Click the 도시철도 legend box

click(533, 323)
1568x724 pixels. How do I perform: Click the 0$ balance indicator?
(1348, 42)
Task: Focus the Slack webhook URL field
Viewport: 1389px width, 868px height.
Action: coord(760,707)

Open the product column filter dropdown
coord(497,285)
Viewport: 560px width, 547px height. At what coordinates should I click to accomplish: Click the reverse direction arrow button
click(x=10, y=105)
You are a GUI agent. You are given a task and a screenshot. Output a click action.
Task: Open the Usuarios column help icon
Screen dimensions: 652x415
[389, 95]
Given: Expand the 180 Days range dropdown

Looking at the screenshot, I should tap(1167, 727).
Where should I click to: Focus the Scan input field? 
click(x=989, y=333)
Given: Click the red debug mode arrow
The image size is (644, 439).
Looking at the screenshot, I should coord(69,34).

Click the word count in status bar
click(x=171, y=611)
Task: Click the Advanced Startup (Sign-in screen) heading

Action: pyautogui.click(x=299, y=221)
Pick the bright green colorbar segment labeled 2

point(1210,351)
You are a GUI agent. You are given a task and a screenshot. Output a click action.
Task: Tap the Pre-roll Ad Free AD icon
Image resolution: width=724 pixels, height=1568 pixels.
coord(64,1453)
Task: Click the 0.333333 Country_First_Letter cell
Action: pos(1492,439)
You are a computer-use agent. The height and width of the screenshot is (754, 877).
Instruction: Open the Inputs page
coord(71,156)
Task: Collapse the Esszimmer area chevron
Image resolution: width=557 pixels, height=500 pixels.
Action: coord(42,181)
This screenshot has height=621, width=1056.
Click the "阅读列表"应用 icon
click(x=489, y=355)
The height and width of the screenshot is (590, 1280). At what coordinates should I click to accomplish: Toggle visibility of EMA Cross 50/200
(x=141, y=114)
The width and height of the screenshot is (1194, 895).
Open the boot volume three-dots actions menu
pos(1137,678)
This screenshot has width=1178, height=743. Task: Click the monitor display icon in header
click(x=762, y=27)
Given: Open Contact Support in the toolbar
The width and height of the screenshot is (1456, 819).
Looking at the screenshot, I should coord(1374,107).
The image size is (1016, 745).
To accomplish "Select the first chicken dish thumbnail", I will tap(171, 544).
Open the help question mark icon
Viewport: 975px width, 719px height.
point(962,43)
───
* [WHAT IS NEEDED]: The records above should be repeated exactly. Print them all.

* [ANSWER]:
Click the 도시철도 legend box

click(533, 323)
1568x724 pixels. How do I perform: Click the 0$ balance indicator?
(1348, 42)
Task: Focus the Slack webhook URL field
Viewport: 1389px width, 868px height.
Action: coord(760,707)

Open the product column filter dropdown
coord(497,285)
Viewport: 560px width, 547px height. At what coordinates should I click to accomplish: Click the reverse direction arrow button
click(x=10, y=105)
You are a GUI agent. You are given a task and a screenshot. Output a click action.
Task: Open the Usuarios column help icon
Screen dimensions: 652x415
[389, 95]
Given: Expand the 180 Days range dropdown

Looking at the screenshot, I should tap(1167, 727).
Where should I click to: Focus the Scan input field? 
click(x=989, y=333)
Given: Click the red debug mode arrow
The image size is (644, 439).
Looking at the screenshot, I should coord(69,34).

Click the word count in status bar
click(x=171, y=611)
Task: Click the Advanced Startup (Sign-in screen) heading

Action: pyautogui.click(x=299, y=221)
Pick the bright green colorbar segment labeled 2

point(1210,351)
You are a GUI agent. You are given a task and a screenshot. Output a click action.
Task: Tap the Pre-roll Ad Free AD icon
Image resolution: width=724 pixels, height=1568 pixels.
coord(64,1453)
Task: Click the 0.333333 Country_First_Letter cell
Action: pos(1492,439)
You are a computer-use agent. The height and width of the screenshot is (754, 877).
Instruction: Open the Inputs page
coord(71,156)
Task: Collapse the Esszimmer area chevron
Image resolution: width=557 pixels, height=500 pixels.
Action: coord(42,181)
This screenshot has height=621, width=1056.
Click the "阅读列表"应用 icon
click(x=489, y=355)
The height and width of the screenshot is (590, 1280). At what coordinates should I click to accomplish: Toggle visibility of EMA Cross 50/200
(x=141, y=114)
The width and height of the screenshot is (1194, 895).
Open the boot volume three-dots actions menu
pos(1137,678)
This screenshot has width=1178, height=743. Task: Click the monitor display icon in header
click(x=762, y=27)
Given: Open Contact Support in the toolbar
The width and height of the screenshot is (1456, 819).
Looking at the screenshot, I should coord(1374,107).
The image size is (1016, 745).
To accomplish "Select the first chicken dish thumbnail", I will tap(171, 544).
Open the help question mark icon
Viewport: 975px width, 719px height.
point(962,43)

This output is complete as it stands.